Sementara itu, dari sisi domestik, kondisi ekonomi nasional yang melemah juga turut berkontribusi. Defisit Anggaran Pendapatan dan Belanja Negara (APBN) yang melebar akibat penurunan penerimaan negara dan penerimaan pajak, serta lonjakan utang pemerintah menjadi faktor utama yang membebani pasar saham. Sentimen pasar juga dipengaruhi oleh kebijakan ekonomi yang dianggap tidak realistis, meningkatnya kasus korupsi, dan revisi Undang-Undang Tentara Nasional Indonesia (UU TNI) yang berpotensi menimbulkan gejolak politik.
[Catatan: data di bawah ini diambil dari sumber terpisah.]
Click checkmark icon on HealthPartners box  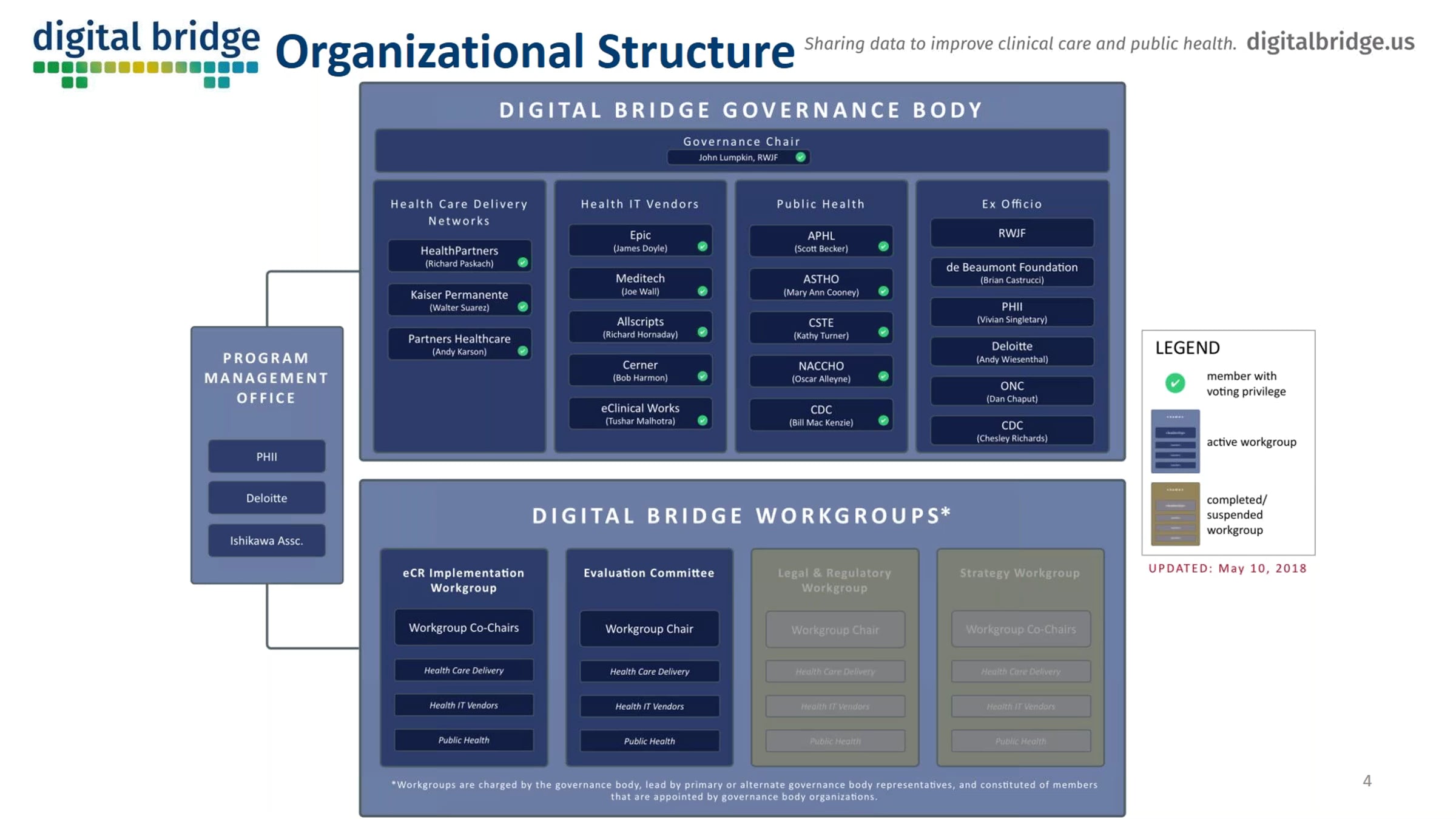pos(522,263)
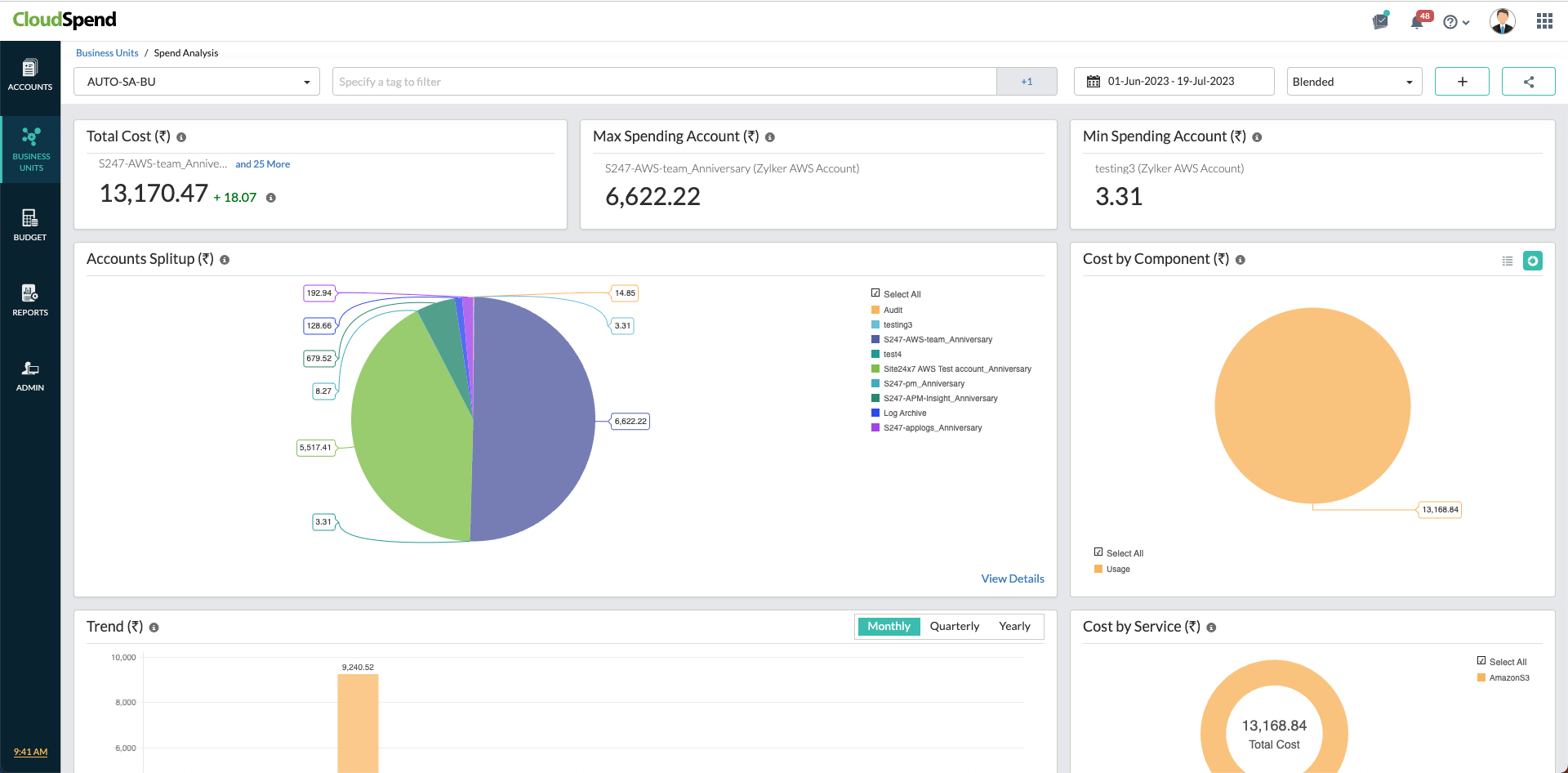The image size is (1568, 773).
Task: Go to Reports via sidebar icon
Action: coord(30,298)
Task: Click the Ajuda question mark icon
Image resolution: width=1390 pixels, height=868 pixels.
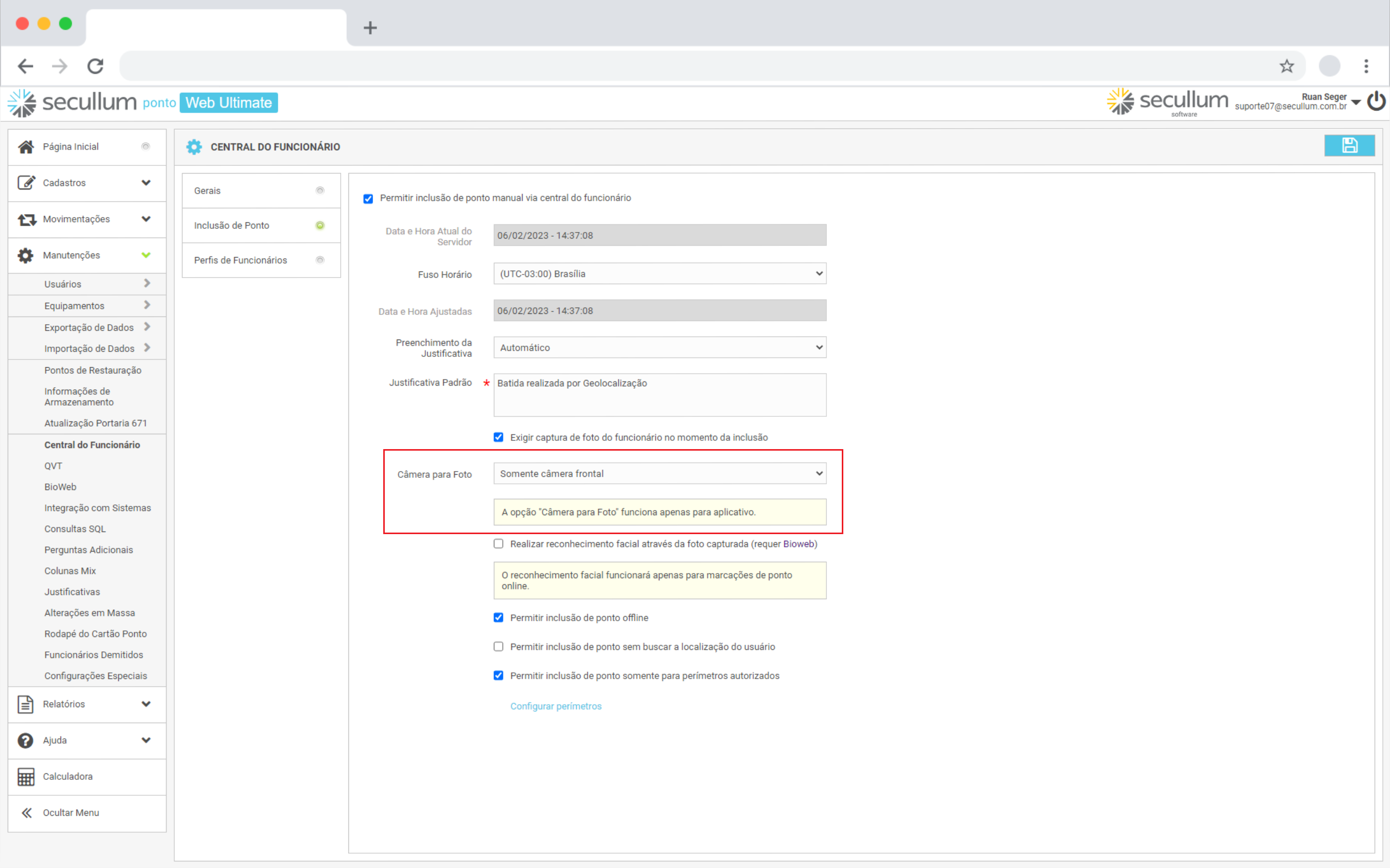Action: (26, 740)
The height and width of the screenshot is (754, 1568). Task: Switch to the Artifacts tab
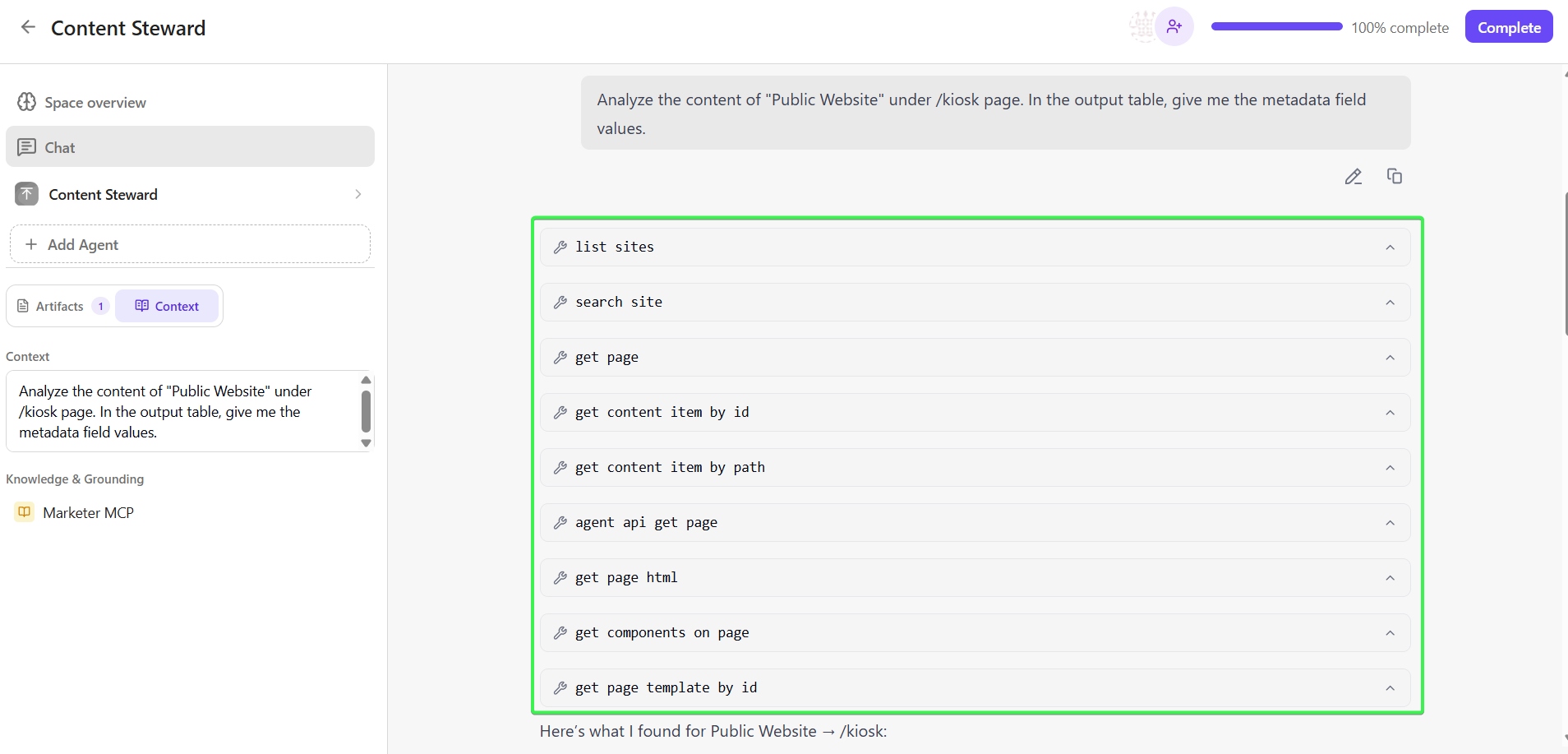(60, 305)
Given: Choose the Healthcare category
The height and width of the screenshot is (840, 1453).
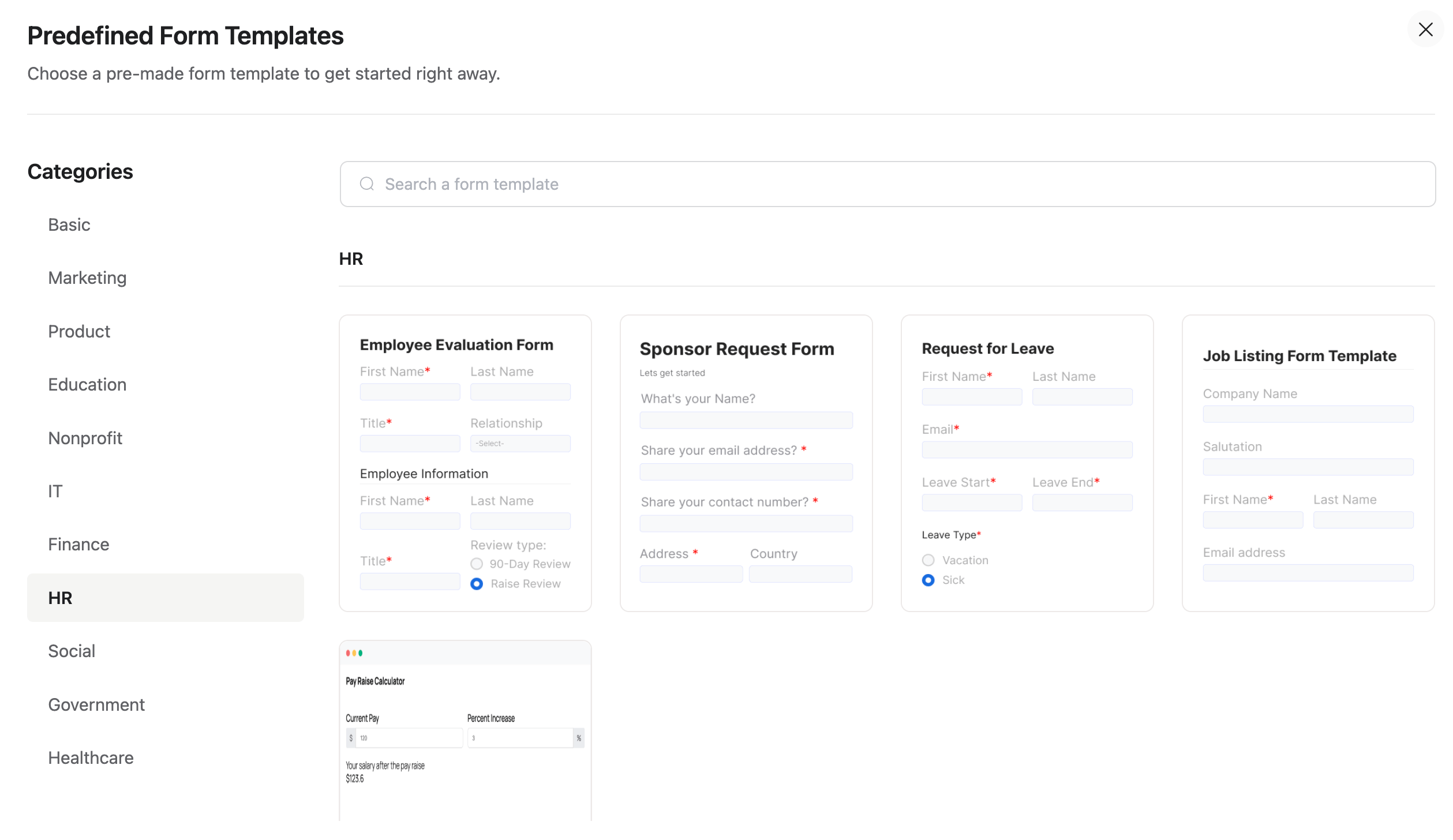Looking at the screenshot, I should tap(91, 757).
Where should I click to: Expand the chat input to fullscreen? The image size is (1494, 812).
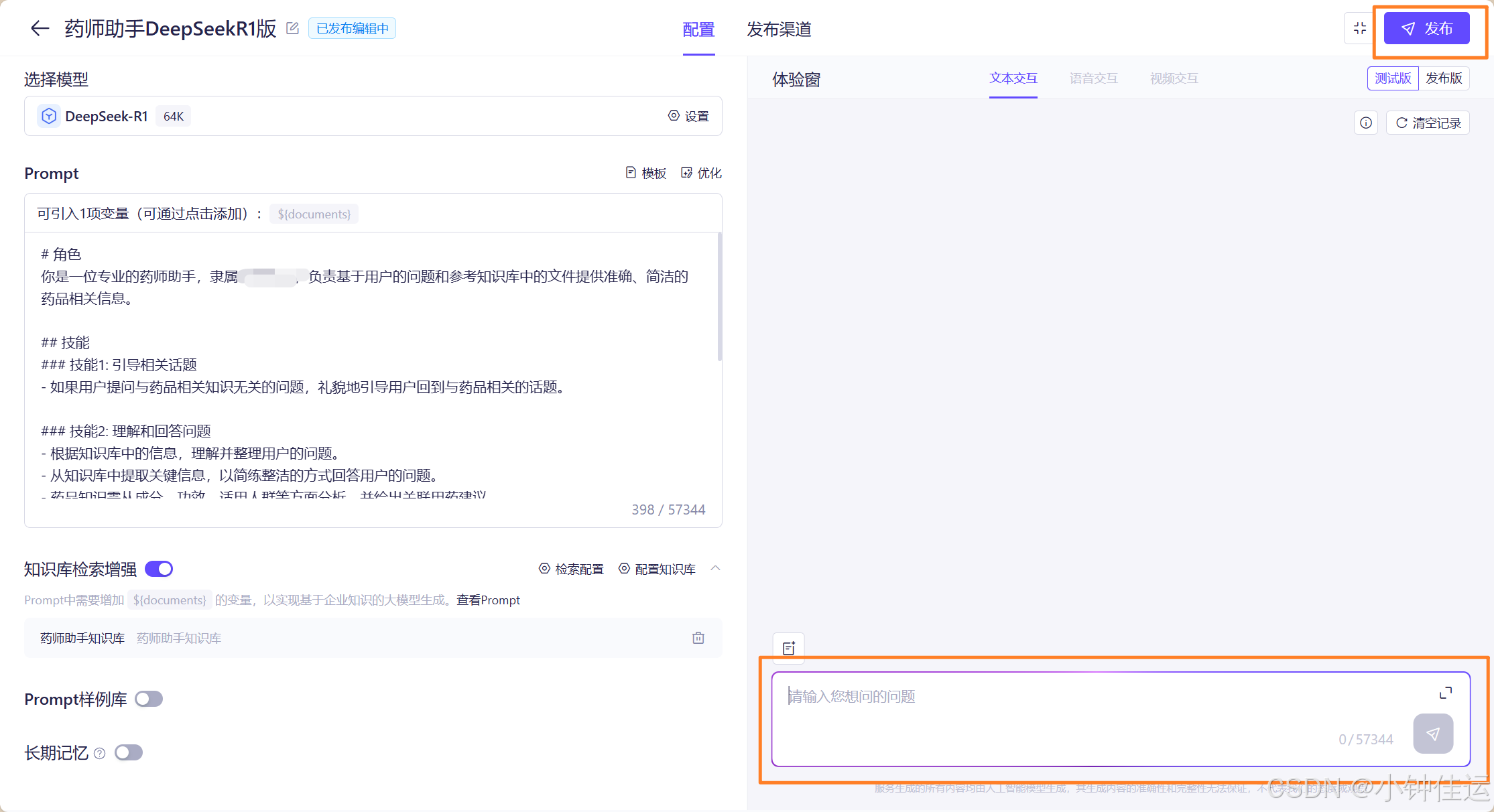tap(1444, 693)
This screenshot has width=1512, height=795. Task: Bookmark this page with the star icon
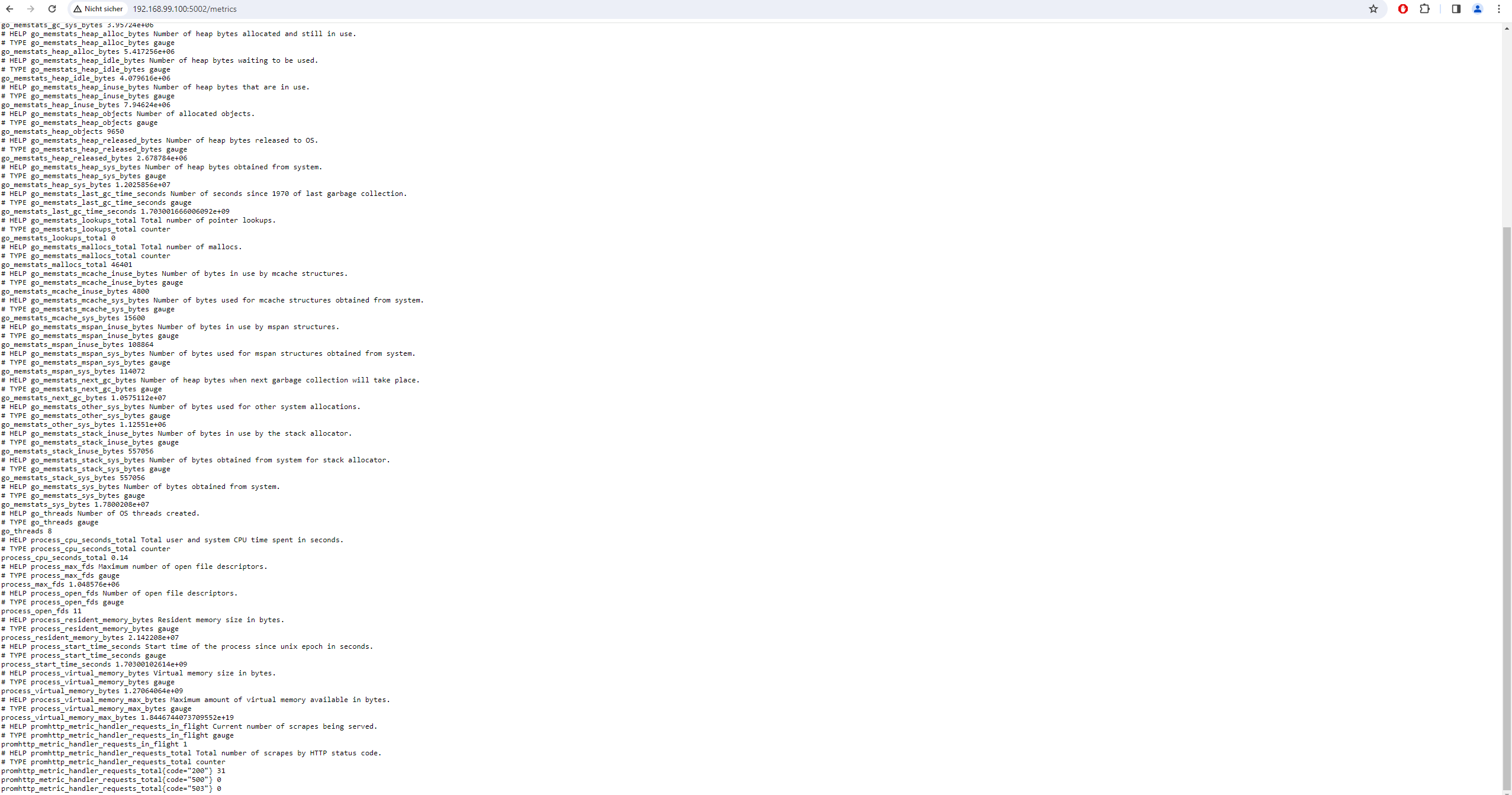coord(1373,9)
Potensi penurunan peringkat kredit Indonesia oleh lembaga pemeringkat internasional juga semakin memperburuk situasi. Hal ini menyebabkan investor beralih ke instrumen yang lebih stabil, seperti obligasi, meninggalkan pasar saham yang dianggap lebih berisiko.
Implikasi dan Prospek Ke Depan
Kejadian ini menunjukkan betapa vulnerabelnya pasar saham Indonesia terhadap faktor eksternal dan internal. Pemerintah dan otoritas pasar modal diharapkan untuk terus memonitor situasi dan mengambil langkah yang tepat untuk memperkuat ketahanan pasar saham. Transparansi informasi dan kebijakan yang konsisten sangat diperlukan untuk memulihkan kepercayaan investor dan mendorong pertumbuhan pasar modal yang sehat dan berkelanjutan. Pengelolaan risiko yang baik juga sangat penting untuk mencegah terulangnya situasi seperti ini di masa yang akan datang.